------ Excerpted records

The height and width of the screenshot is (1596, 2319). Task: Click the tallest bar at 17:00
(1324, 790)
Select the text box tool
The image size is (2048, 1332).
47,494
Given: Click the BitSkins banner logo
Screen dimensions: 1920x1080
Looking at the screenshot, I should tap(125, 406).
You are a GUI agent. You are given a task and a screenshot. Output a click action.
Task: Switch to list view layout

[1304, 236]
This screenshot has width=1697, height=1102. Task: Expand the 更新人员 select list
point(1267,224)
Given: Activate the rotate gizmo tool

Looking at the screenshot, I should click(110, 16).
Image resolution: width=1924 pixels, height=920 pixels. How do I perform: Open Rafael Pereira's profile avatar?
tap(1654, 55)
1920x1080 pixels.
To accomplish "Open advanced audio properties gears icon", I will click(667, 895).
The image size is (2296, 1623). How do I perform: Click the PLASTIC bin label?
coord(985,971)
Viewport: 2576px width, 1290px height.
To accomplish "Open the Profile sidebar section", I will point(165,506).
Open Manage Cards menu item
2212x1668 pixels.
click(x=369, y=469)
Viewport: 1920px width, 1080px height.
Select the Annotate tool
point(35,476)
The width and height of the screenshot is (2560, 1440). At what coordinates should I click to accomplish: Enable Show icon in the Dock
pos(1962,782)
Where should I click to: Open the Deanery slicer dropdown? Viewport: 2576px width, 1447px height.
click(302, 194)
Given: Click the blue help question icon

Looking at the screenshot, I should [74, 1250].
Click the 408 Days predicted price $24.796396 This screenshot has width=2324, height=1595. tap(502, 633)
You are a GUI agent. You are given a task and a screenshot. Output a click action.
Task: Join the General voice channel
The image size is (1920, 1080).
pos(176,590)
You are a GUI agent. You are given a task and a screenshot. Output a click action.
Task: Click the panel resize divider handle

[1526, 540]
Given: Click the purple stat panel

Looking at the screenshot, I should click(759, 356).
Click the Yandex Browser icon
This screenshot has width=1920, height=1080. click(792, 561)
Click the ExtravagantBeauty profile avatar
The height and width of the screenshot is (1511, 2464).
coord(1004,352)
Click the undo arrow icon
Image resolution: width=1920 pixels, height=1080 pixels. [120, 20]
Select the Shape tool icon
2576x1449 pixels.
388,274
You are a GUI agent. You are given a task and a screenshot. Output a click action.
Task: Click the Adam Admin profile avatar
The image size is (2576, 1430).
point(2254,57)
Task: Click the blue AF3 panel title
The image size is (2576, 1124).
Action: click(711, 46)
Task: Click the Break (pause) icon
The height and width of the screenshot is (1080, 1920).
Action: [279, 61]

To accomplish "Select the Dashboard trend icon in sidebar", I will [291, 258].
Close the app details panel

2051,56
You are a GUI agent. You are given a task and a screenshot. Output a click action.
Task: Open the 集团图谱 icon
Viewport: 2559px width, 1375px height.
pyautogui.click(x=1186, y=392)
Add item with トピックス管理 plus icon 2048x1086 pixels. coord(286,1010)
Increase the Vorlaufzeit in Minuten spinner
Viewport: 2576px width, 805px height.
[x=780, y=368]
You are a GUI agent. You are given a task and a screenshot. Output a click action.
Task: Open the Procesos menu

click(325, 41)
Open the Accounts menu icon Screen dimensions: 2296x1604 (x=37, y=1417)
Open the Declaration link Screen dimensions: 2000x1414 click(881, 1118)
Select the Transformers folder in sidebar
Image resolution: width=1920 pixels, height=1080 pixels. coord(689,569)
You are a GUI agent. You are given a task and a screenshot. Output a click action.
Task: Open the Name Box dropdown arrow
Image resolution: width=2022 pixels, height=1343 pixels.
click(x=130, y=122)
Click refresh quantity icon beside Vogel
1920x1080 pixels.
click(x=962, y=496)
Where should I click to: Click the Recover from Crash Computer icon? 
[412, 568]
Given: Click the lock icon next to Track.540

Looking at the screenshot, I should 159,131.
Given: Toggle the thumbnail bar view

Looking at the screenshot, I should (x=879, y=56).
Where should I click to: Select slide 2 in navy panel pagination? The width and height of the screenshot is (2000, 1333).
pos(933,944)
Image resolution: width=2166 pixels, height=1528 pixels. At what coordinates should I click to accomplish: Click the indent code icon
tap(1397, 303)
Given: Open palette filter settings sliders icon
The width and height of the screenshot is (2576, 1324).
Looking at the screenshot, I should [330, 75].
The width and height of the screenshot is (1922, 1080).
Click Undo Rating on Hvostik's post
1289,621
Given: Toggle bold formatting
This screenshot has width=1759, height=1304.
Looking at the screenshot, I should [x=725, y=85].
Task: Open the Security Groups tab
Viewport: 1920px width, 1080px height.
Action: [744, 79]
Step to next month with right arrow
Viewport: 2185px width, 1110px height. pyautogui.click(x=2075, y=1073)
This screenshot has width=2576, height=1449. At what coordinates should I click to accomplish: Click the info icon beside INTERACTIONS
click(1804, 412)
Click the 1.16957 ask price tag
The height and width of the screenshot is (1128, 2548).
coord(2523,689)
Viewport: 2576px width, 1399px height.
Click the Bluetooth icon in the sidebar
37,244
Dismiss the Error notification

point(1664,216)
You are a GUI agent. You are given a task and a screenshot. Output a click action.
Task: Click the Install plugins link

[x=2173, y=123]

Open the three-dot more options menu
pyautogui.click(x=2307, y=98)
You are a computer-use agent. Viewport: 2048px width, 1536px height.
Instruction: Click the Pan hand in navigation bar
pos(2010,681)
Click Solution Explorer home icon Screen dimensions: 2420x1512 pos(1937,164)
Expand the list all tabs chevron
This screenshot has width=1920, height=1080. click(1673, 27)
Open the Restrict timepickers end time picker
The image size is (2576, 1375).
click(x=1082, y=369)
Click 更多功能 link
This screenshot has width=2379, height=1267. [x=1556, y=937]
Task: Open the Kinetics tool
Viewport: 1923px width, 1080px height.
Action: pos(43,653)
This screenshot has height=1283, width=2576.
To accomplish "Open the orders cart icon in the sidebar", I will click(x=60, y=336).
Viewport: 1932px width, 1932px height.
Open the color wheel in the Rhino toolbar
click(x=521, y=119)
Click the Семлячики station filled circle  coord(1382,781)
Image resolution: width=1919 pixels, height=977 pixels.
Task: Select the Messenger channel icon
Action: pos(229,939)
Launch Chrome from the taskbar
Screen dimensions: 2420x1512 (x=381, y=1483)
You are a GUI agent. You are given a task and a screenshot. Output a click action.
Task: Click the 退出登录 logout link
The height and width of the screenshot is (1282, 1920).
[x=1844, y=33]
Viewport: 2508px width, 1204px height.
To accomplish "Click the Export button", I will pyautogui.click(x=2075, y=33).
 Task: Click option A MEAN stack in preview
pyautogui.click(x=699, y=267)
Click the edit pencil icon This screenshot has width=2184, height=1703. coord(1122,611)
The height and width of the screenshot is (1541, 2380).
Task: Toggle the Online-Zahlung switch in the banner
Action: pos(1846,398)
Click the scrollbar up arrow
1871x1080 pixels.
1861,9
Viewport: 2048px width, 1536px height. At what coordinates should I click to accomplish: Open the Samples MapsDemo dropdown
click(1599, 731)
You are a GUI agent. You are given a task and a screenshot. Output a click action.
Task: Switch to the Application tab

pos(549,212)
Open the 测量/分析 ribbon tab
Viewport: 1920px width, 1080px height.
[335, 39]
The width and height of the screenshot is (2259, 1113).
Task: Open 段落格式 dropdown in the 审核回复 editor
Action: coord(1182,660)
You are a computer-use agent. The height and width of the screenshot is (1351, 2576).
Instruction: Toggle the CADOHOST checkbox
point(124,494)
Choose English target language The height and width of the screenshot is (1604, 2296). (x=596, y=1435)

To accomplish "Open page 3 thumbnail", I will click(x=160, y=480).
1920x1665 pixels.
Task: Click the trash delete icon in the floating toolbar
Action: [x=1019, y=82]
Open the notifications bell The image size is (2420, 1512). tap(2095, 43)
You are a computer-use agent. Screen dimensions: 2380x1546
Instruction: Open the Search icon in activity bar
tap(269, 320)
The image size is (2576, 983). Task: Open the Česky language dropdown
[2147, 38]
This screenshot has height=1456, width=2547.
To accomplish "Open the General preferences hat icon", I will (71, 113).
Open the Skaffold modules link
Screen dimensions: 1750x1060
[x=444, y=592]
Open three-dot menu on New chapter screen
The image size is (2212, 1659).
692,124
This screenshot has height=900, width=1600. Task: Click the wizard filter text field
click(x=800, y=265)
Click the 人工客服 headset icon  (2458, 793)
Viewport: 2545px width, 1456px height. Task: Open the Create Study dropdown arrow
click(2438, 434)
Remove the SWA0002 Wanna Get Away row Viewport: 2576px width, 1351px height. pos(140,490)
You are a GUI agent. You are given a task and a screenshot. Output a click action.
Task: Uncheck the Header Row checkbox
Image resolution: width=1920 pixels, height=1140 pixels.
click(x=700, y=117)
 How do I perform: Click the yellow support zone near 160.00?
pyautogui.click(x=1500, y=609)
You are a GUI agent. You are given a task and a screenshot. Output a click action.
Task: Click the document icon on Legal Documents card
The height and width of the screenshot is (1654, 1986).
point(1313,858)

------------

Assignment: Your answer should be the lines above, from the line containing "The height and width of the screenshot is (1080, 1920)." up to and including the line containing "Open the Accounts", reproduced exactly and with nothing else.

Reply to the exercise:
The height and width of the screenshot is (1080, 1920).
Action: [279, 61]

To accomplish "Select the Dashboard trend icon in sidebar", I will [291, 258].
Close the app details panel

2051,56
You are a GUI agent. You are given a task and a screenshot. Output a click action.
Task: Open the 集团图谱 icon
Viewport: 2559px width, 1375px height.
pyautogui.click(x=1186, y=392)
Add item with トピックス管理 plus icon 2048x1086 pixels. coord(286,1010)
Increase the Vorlaufzeit in Minuten spinner
Viewport: 2576px width, 805px height.
[x=780, y=368]
You are a GUI agent. You are given a task and a screenshot. Output a click action.
Task: Open the Procesos menu

click(325, 41)
Open the Accounts menu icon Screen dimensions: 2296x1604 (x=37, y=1417)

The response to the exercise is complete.